El CNI alertó al delegado del Gobierno en Ceuta de la enorme difusión de las llamadas a acudir a la ciudad
El Centro Nacional de Inteligencia advirtió al delegado del Gobierno en Ceuta, un día antes de la llegada masiva de personas a la ciudad autónoma, del alcance que estaban alcanzando en redes sociales los mensajes que animaban a desplazarse hasta la frontera. La alerta situaba en 180.000 seguidores la audiencia potencial de algunas de las cuentas implicadas.
La comunicación del servicio de inteligencia ponía el foco en la capacidad de movilización de esos perfiles y en la rapidez con la que se estaban difundiendo las convocatorias. El dato pretendía ofrecer una dimensión concreta de la influencia de las publicaciones y del riesgo de que la llamada tuviera una respuesta multitudinaria.
Una advertencia sobre la capacidad de movilización
El mensaje trasladado al delegado del Gobierno no se limitaba a constatar la existencia de contenidos en internet. El CNI alertaba de que las cuentas que promovían el desplazamiento a Ceuta contaban con una comunidad numerosa y activa, capaz de amplificar la convocatoria en cuestión de horas.
La referencia a los 180.000 seguidores permitía medir la difusión potencial de esas publicaciones. En un escenario de tensión en la frontera, la propagación de mensajes con instrucciones o llamamientos directos podía convertirse en un factor de presión añadido para los servicios de seguridad y para la administración.
La advertencia se produjo en la víspera de la entrada masiva de personas en Ceuta. La dimensión de los acontecimientos posteriores convirtió aquella información previa en un elemento relevante para analizar cómo se detectó la movilización y qué señales llegaron a las autoridades antes de que se produjera.
Las redes sociales, en el centro de la alerta
El episodio muestra el papel que pueden desempeñar las redes sociales en situaciones de crisis fronteriza. Las plataformas permiten difundir mensajes de forma inmediata, conectar a miles de usuarios y generar una sensación de convocatoria generalizada, incluso cuando el origen de los contenidos se concentra en un número reducido de cuentas.
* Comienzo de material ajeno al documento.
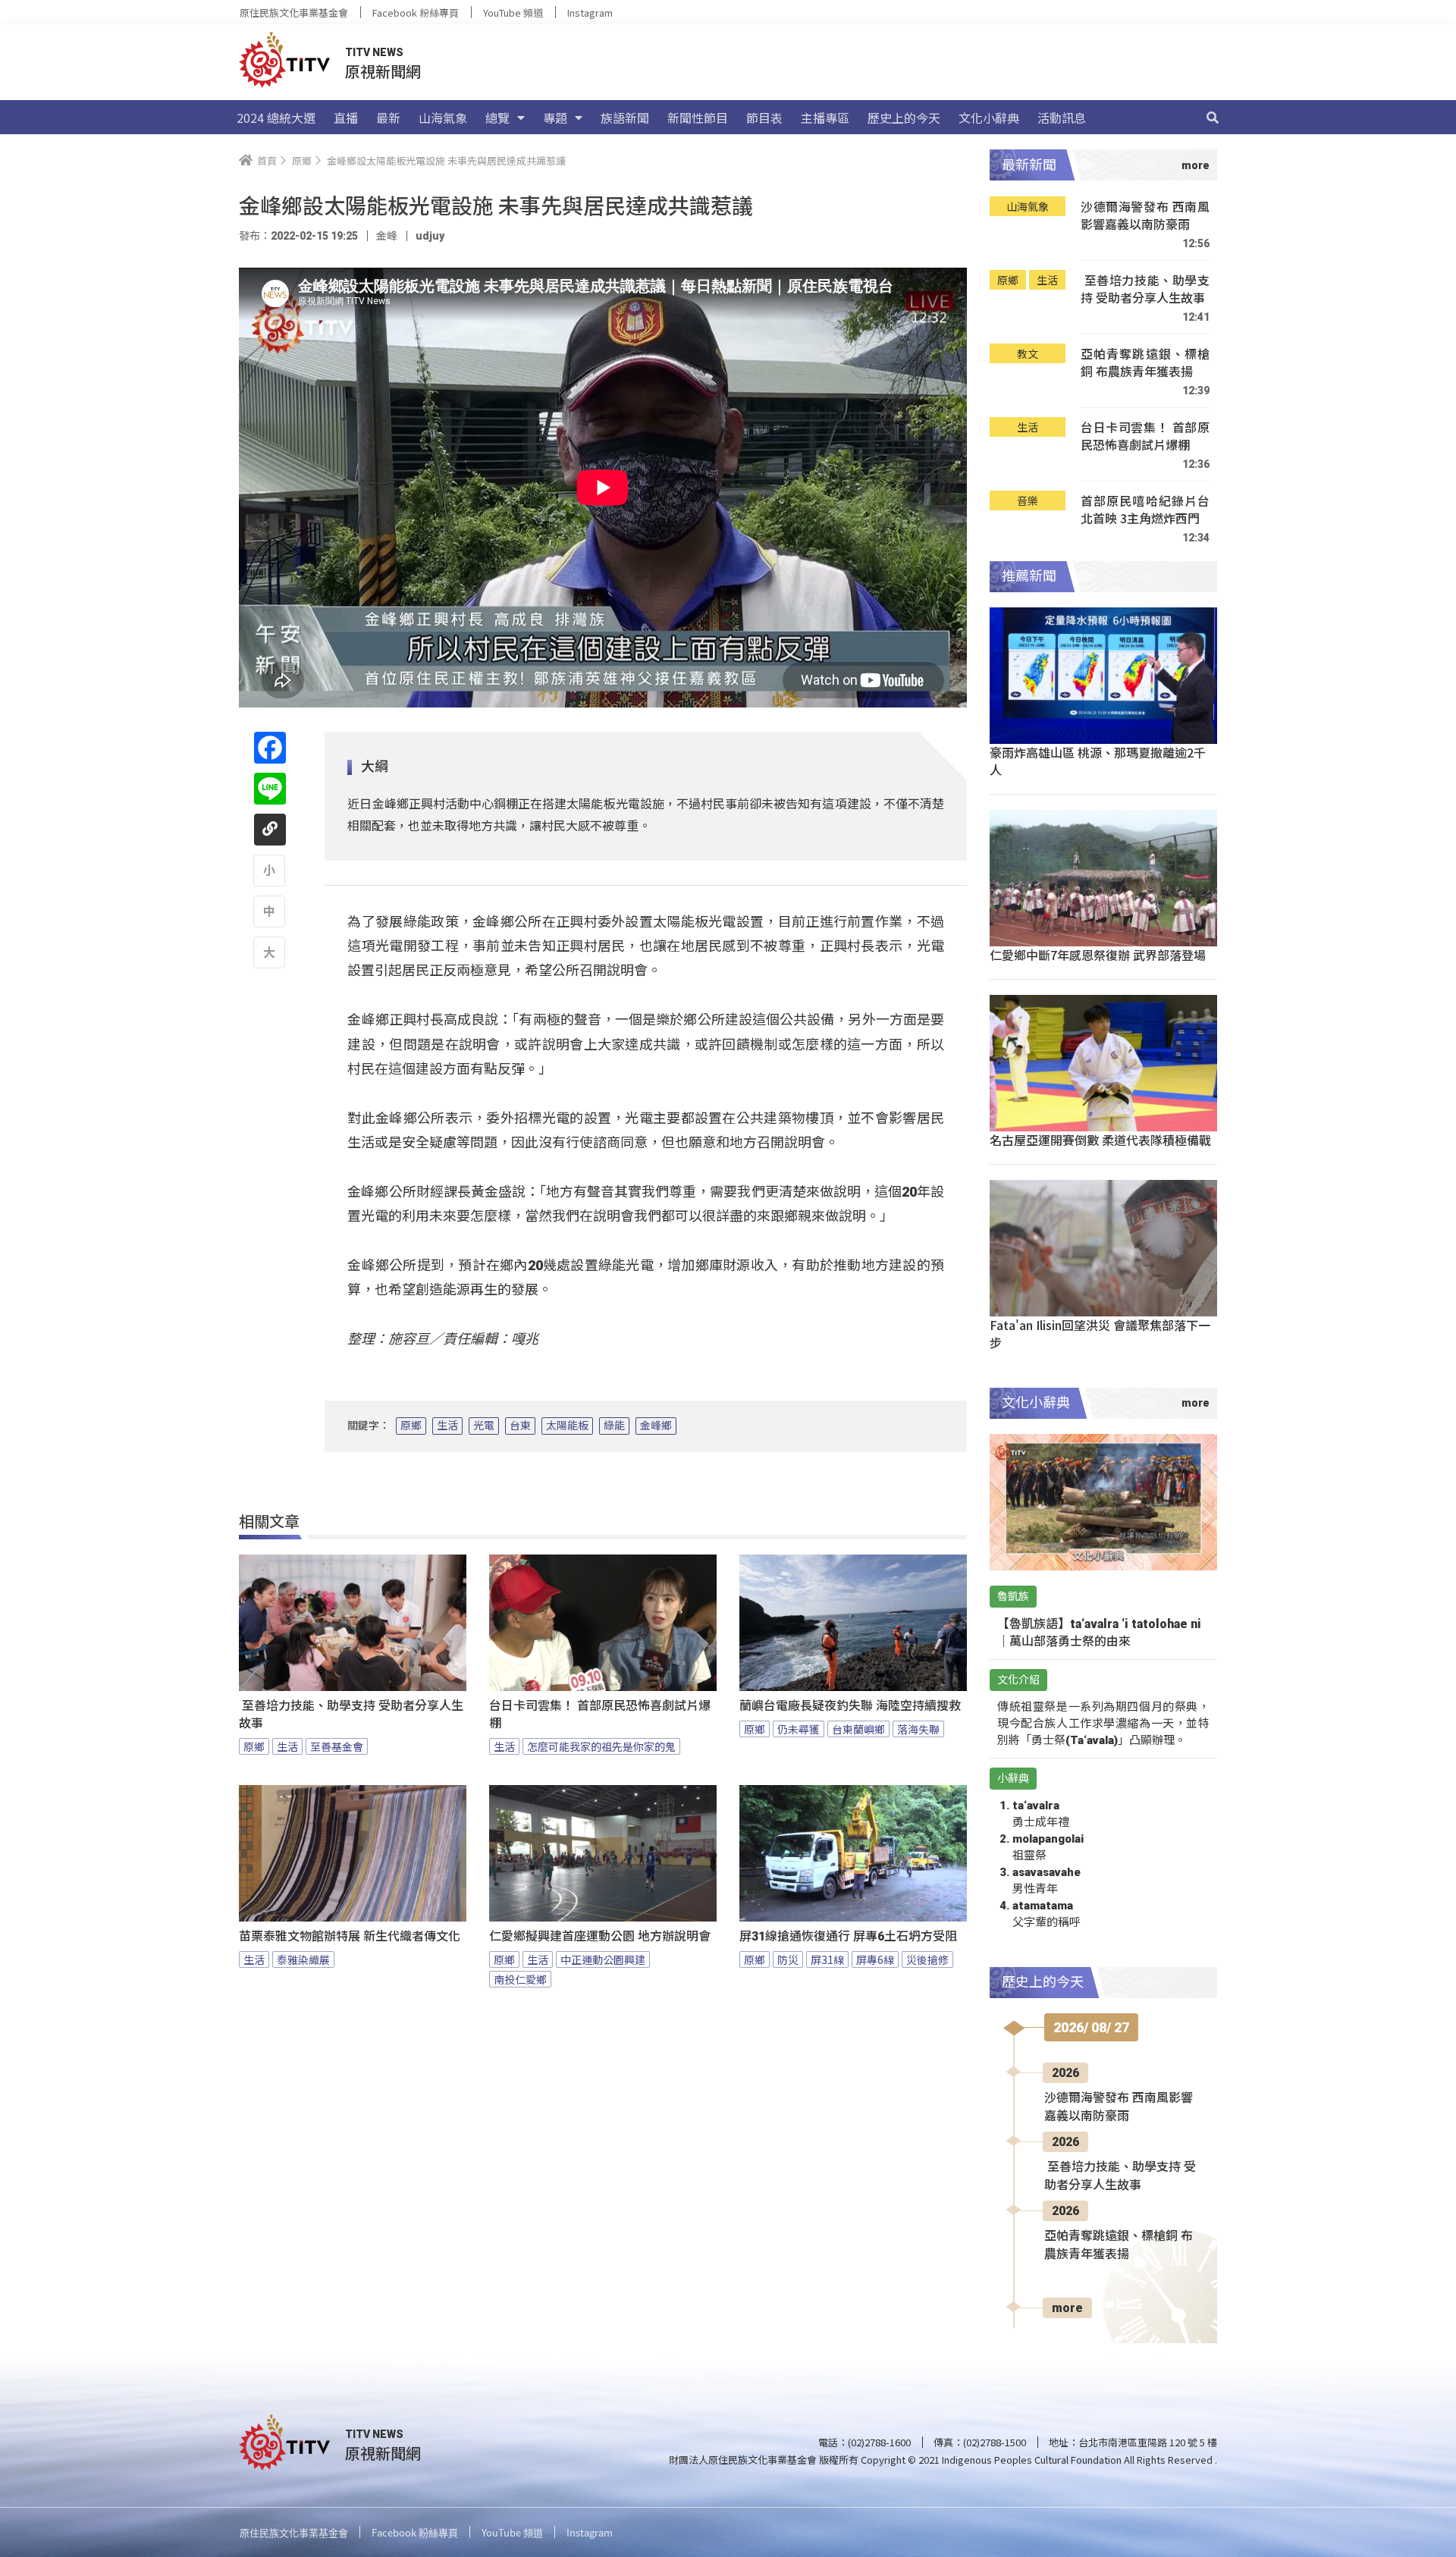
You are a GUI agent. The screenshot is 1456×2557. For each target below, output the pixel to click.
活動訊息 (1061, 117)
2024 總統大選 (276, 117)
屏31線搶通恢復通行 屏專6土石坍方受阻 (848, 1936)
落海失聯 (918, 1729)
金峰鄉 (656, 1426)
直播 (346, 117)
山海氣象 (443, 117)
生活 (447, 1426)
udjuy (430, 236)
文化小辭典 (989, 117)
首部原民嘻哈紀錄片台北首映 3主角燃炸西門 (1145, 510)
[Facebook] (270, 748)
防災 (788, 1959)
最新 (388, 117)
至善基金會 (336, 1746)
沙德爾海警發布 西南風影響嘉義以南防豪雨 (1145, 216)
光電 (483, 1426)
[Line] (270, 789)
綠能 (614, 1426)
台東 (520, 1426)
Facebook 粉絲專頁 (415, 12)
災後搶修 (927, 1959)
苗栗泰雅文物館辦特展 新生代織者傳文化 (349, 1936)
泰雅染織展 (303, 1959)
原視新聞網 (383, 71)
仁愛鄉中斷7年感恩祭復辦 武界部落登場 (1098, 955)
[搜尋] (1212, 117)
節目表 (764, 117)
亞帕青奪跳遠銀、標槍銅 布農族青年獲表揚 (1145, 363)
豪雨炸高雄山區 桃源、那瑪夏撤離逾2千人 (1098, 761)
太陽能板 (567, 1426)
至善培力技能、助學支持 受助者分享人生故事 (351, 1714)
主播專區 (825, 117)
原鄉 (411, 1426)
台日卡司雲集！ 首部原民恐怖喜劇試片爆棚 (600, 1714)
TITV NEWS (374, 52)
Para los servicios de inteligencia, el seguimiento de estas dinámicas resulta esencial. No solo se analiza el número de seguidores, sino también la interacción que generan las publicaciones, la velocidad con la que se comparten y la posible coordinación entre perfiles, grupos y canales de comunicación.
La vigilancia de estas señales pretende anticipar movimientos que puedan afectar a la seguridad. En el caso de Ceuta, la información apuntaba a que los mensajes no eran meramente informativos, sino que estaban orientados a incentivar la llegada de personas a la ciudad autónoma.
Una información previa a la crisis de Ceuta
La alerta del CNI cobra especial importancia por el momento en el que se produjo: apenas un día antes de la entrada masiva. El aviso reflejaba que las autoridades disponían de indicios sobre el alcance de la campaña digital antes de que sus consecuencias se trasladaran físicamente a la frontera.
Sin embargo, conocer el volumen de seguidores de una cuenta no permite determinar por sí solo cuántas personas responderán a una convocatoria. La capacidad real de movilización depende de factores como la credibilidad de los mensajes, la situación sobre el terreno, la coordinación entre los promotores y la facilidad para desplazarse.
El dato de los 180.000 seguidores funcionaba, por tanto, como una señal de riesgo y no como una previsión exacta del número de participantes. La cifra servía para advertir de que los llamamientos podían alcanzar a una audiencia muy amplia y generar una reacción rápida.
El impacto en la gestión de la seguridad
Este tipo de avisos obliga a las autoridades a tomar decisiones con información incompleta y en plazos muy reducidos. La anticipación permite reforzar los dispositivos, coordinar a las fuerzas de seguridad y preparar respuestas ante posibles concentraciones, pero no elimina la incertidumbre sobre la evolución de los acontecimientos.
La experiencia también plantea interrogantes sobre la respuesta institucional ante campañas de movilización en internet. El seguimiento de contenidos públicos debe compatibilizarse con las garantías legales y con la protección de derechos, especialmente cuando se analizan comunicaciones que pueden tener una finalidad política, social o humanitaria.
La advertencia previa del servicio de inteligencia aporta así una pieza relevante para reconstruir la gestión de la crisis. Antes de que la frontera se convirtiera en el escenario de una llegada masiva, los responsables de seguridad ya conocían que existía una campaña digital con una capacidad de difusión considerable.
El episodio evidencia que las crisis migratorias y fronterizas ya no se desarrollan únicamente sobre el terreno. La movilización puede comenzar mucho antes en las redes sociales, donde una cuenta con miles de seguidores puede transformar un mensaje en una convocatoria de alcance masivo en apenas unas horas.